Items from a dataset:
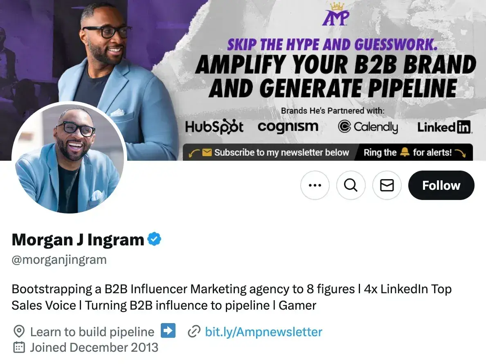Follow Morgan J Ingram via the Follow button
Screen dimensions: 486x364
pos(441,185)
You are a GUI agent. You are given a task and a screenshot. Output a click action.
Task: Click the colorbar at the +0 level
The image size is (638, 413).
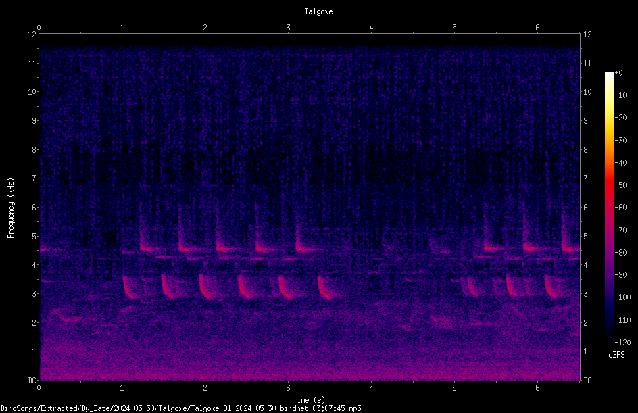point(609,74)
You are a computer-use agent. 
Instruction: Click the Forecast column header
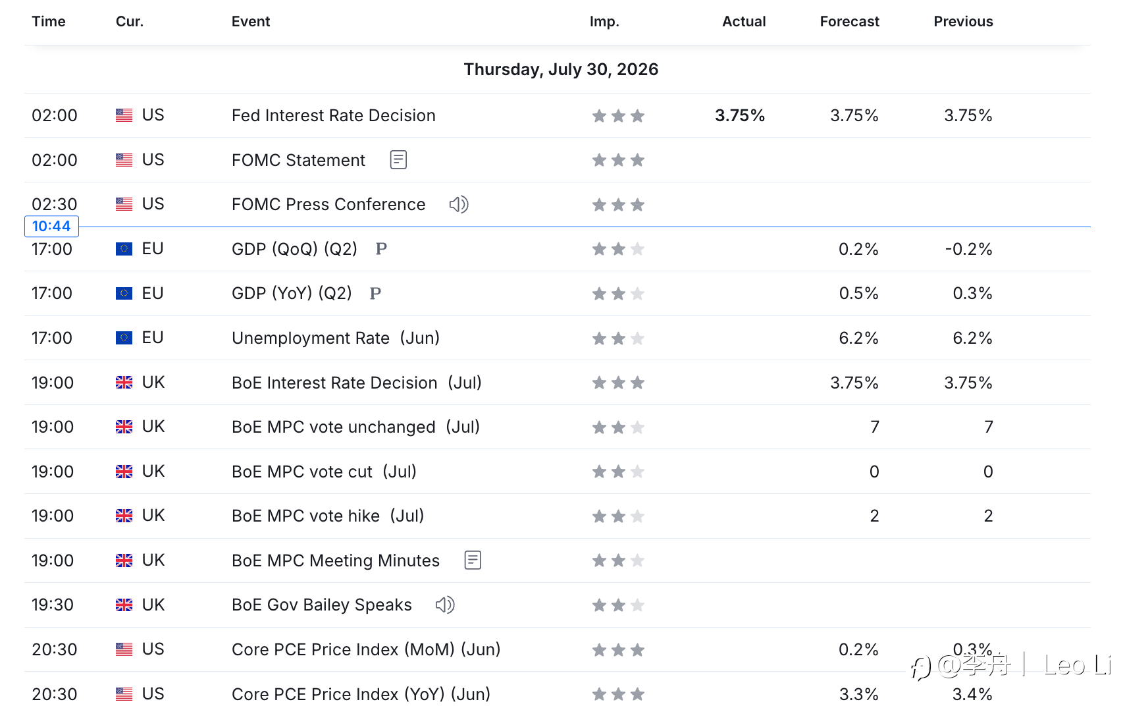point(849,21)
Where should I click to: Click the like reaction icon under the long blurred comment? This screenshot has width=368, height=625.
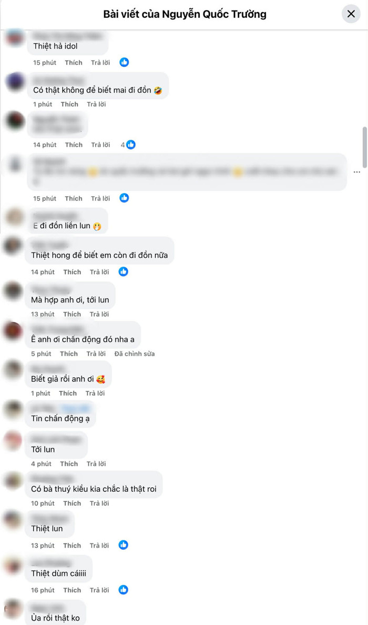124,198
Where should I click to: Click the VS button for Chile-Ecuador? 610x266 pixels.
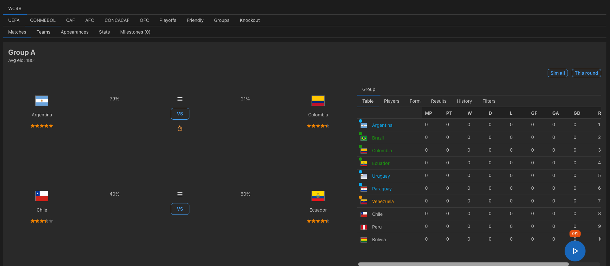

WHAT TO DO
Working from the records above, reproduce exactly the lines from the one with "You are a GUI" through the last line, without the pictures.

THE ANSWER
You are a GUI agent. You are given a task and a screenshot. Output a click action.
Task: Click the colorbar at the +0 level
The image size is (638, 413).
point(609,74)
You are a computer-use agent. 
Instruction: Click the Forecast column header
point(849,21)
Where should I click to: Click the like reaction icon under the long blurred comment? This screenshot has width=368, height=625.
124,198
Where should I click to: Click the VS button for Chile-Ecuador? 610x266 pixels.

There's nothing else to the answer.